I've been working recently on a language I call 'verbal'. My goal initially was a language I could use in the car, while driving. (I love to code.)
I realized that such a language would be useful for blind people and anyone who couldn't type.
The target is a language that will mimic a subset of English, so that a program might be:
I've written a compiler that translates that kind of thing into C, but I'm not releasing it just yet. It only has the type int, and no functions or objects. As soon as it can handle objects, I'll post it quietly.
(I got stuck for a day doing an elegant itoa.c, but that's done now. All I needed it for was to generate good labels for constants on the symbol table, and sprintf didn't fit right. Of course I found a slightly simpler one after I got it done.)
sigs, as if you care.
How perceptive!
This post written under Gentoo-linux with an SCO IP license.

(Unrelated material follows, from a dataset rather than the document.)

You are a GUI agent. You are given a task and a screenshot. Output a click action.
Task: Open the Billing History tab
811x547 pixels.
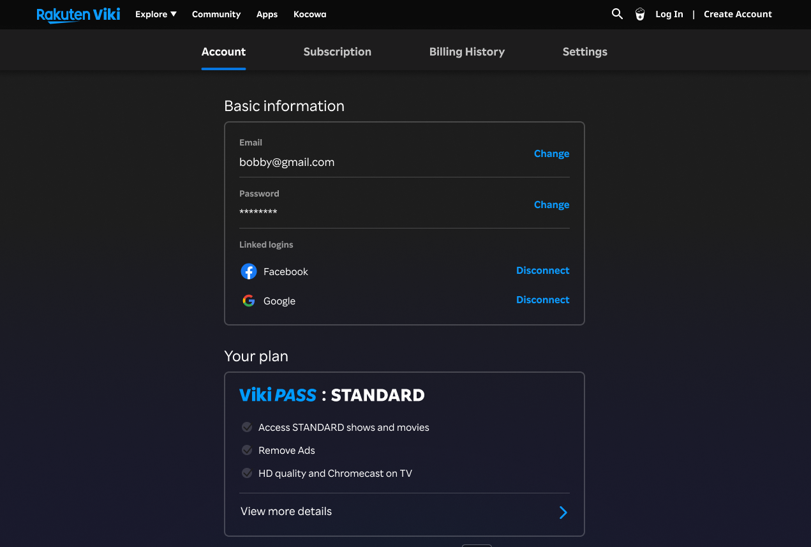(x=466, y=52)
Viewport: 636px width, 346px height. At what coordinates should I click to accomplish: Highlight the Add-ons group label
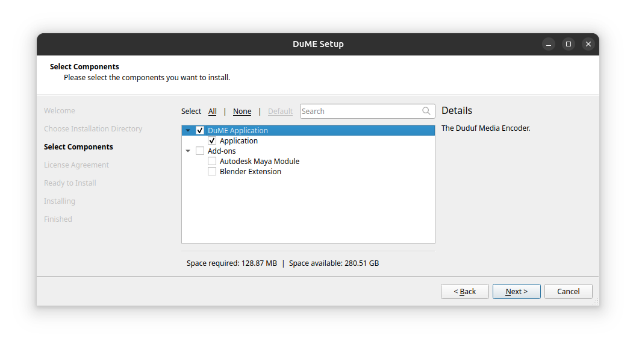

Nat (the Ximian dude) recently hurt himself and has been reduced to being a one-handed typist. In order to stay connected, he's hired someone to take dictation for him. In today's blog entry he talks about the experience, what it's like for a very competent typist to use a dictation system, and thinks aloud about future intelligent speech-to-text applications.
I'm supporting users in a medical environment with Dragon 7. Getting the right microphones made all the difference. We went from an average 96% to 98-99% efficiency just by spending ~$200 on Sennheiser headset microphones and Andrea USB sound pods from these folks.
Not affiliated, just a happy user - thanks for getting the MDs off my back!